The other groupings of colleges that I reviewed (non-Ivy Plus private, HBCUs, and Major State Universities) have processes in place to recruit students. Based on their higher admit rates (20% mean for non-Ivy Plus, 80% mean for HBCUs, and 59% mean for state universities), their processes are less predictive and more subject to fluctuations the higher the acceptance rate.
The marketplace can be vastly different for colleges ranging from those with a national brand to regional, state, and local brands. The smaller the market, the greater the potential for enrollment volatility. While public institutions may have lower costs of attendance making them attractive to a broader market, they may also have instability funding expenses because of state/county budget issues.
There are many differences between the “haves” and the “have nots” in higher education. The chart below illustrates one related to finances.
The Ivy Plus universities have the institutional wealth and the wealth of their students’ families that enable them to collectively provide substantial financial aid to students in the first four quintiles.
The non-Ivy Plus elite universities have less wealth to match the Ivies average net price in the first four quintiles but can attract a wealthy population for the highest income quintile that is able and willing to pay a similar average net price.
State universities have subsidies that allow them to provide a lower cost of attendance for in-state students but do not have the wealth to subsidize the first three quintiles any better than the non-Ivy Plus elite universities. Their lower average net price in the highest quintile may be attributable to a lower cost of attendance and not the wealth of their families compared to the non-Ivy Plus elites.

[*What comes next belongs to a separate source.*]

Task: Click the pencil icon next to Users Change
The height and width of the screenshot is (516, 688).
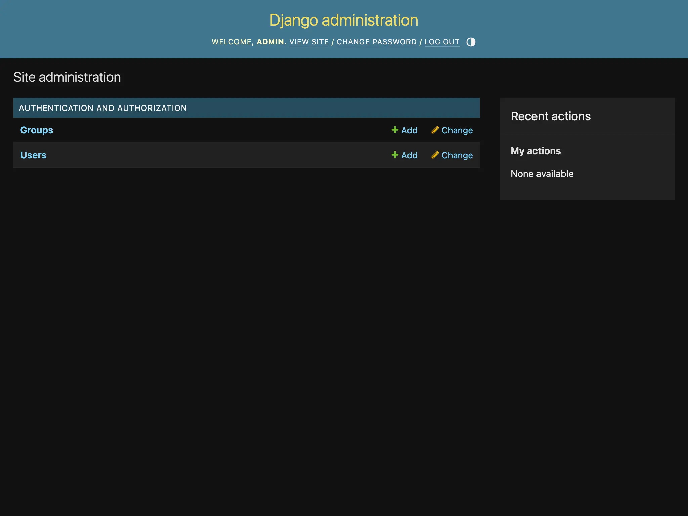Action: point(435,155)
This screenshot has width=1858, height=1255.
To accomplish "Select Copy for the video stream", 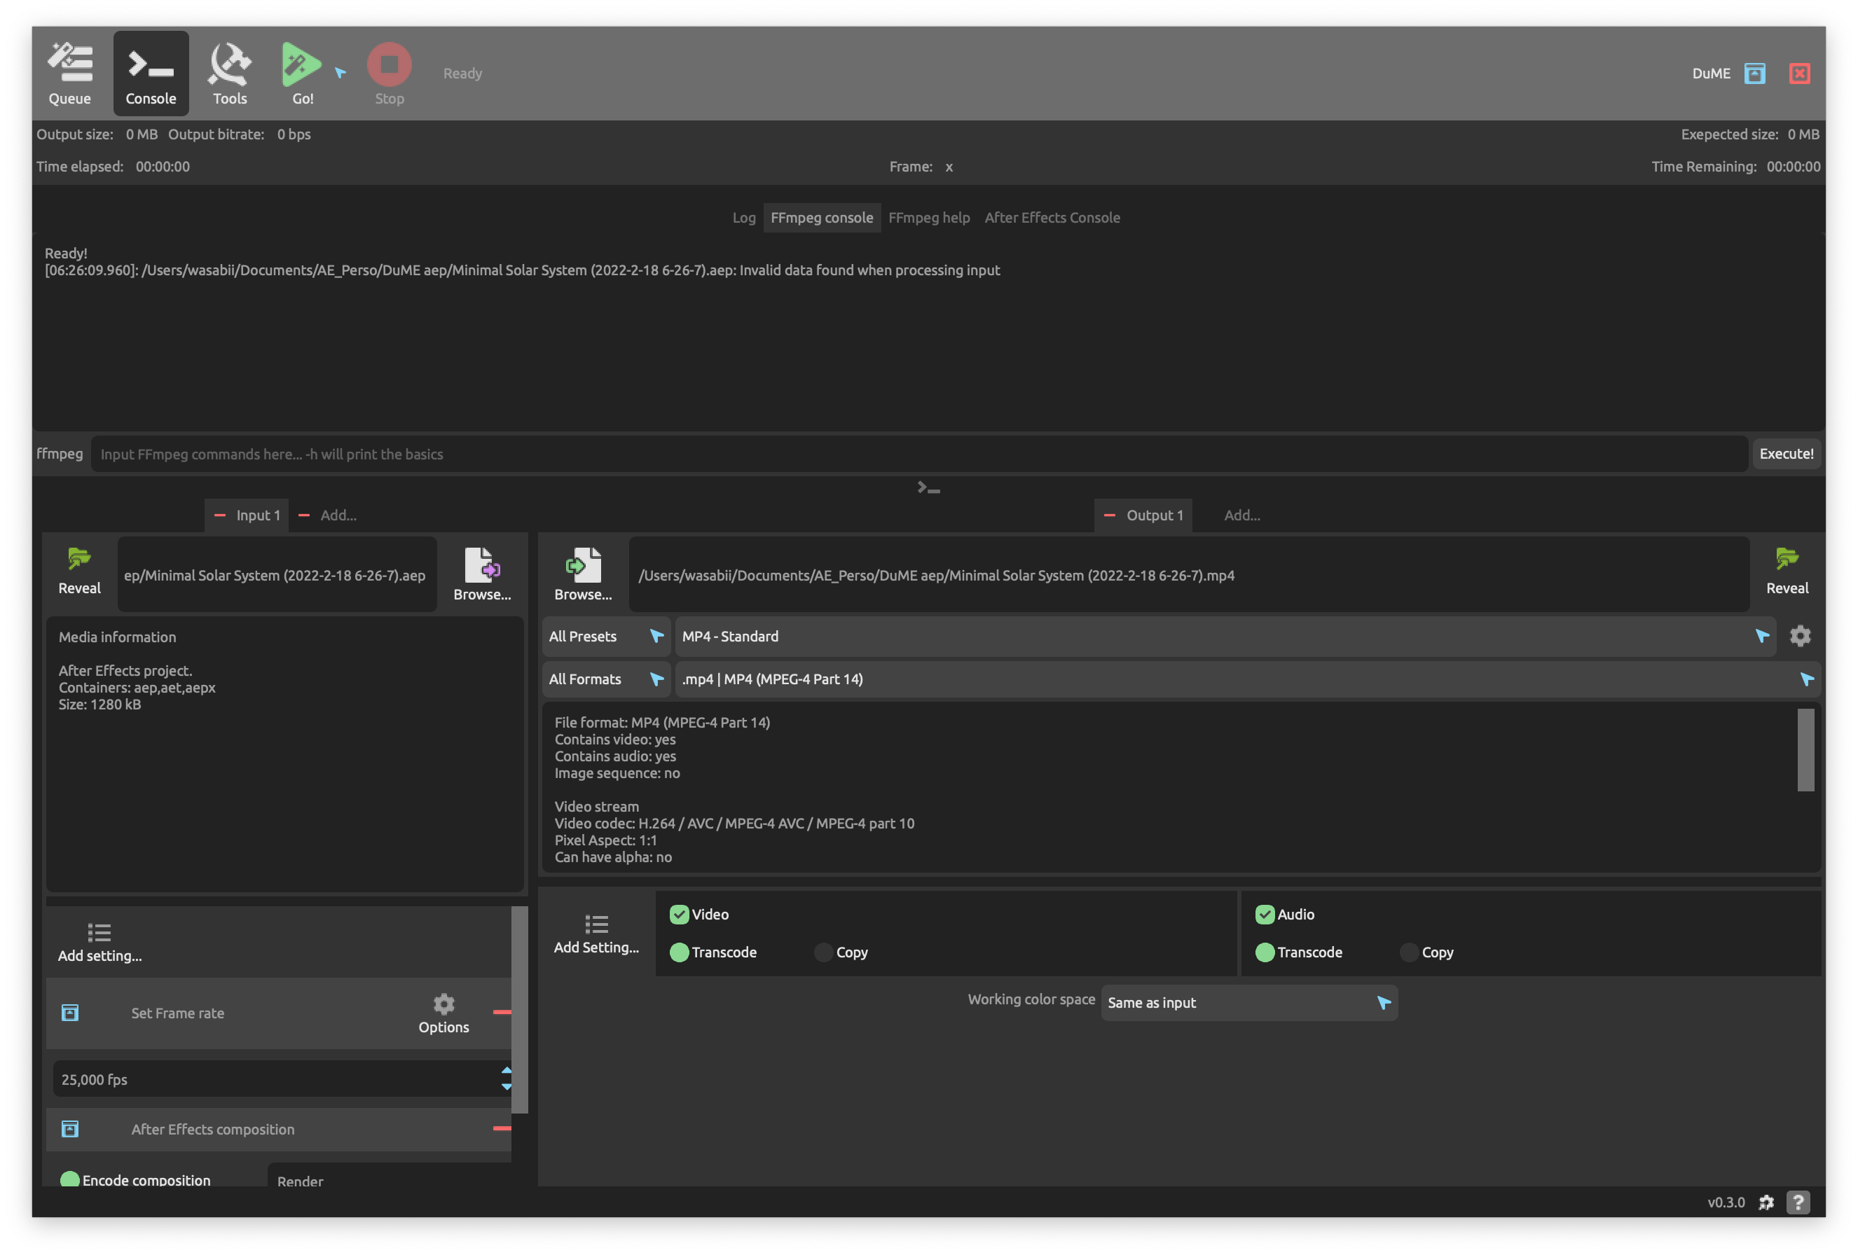I will pos(823,952).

HBCUs serve the poorest students as evidenced by this chart.
If the source of Pell eligible students are families with incomes in the lowest two quintiles, it’s no surprise that the mean average net price for HBCUs is higher than what their students need it to be given the percentage of students that receive Pell grants. After all, the average net price is the cost of attendance after all grants have been applied.
“The Devil’s in the Details” is a frequently used expression. Over the course of four articles using data from the College Navigator, I’ve tried to outline differences between wealthy, elite colleges, major state universities, and HBCUs. There are other slices of higher ed institutions that I could analyze such as community colleges and small, non-elite liberal arts colleges. I think I’ll pass for now.
Funding makes a difference. The bigger the source (billionaire philanthropists donating to elite colleges, rich families paying full cost of attendance, wealthy alumni funding scholarships, state tax coffers), it appears the greater the chance of reducing out-of-pocket and loans for our lowest income students.
I didn’t run regressions or try to correlate persistence and graduation with wealth. Research has informed us that one of the most frequent reasons for college students dropping out of college is because they had financial issues. Two impactful ways to resolve college attendance financial issues would be to increase grants to lower income students or lower expenses. Free community college would have done both, but that political promise appears to have taken a back seat to other priorities. I’ll comment about lowering expenses in a future article.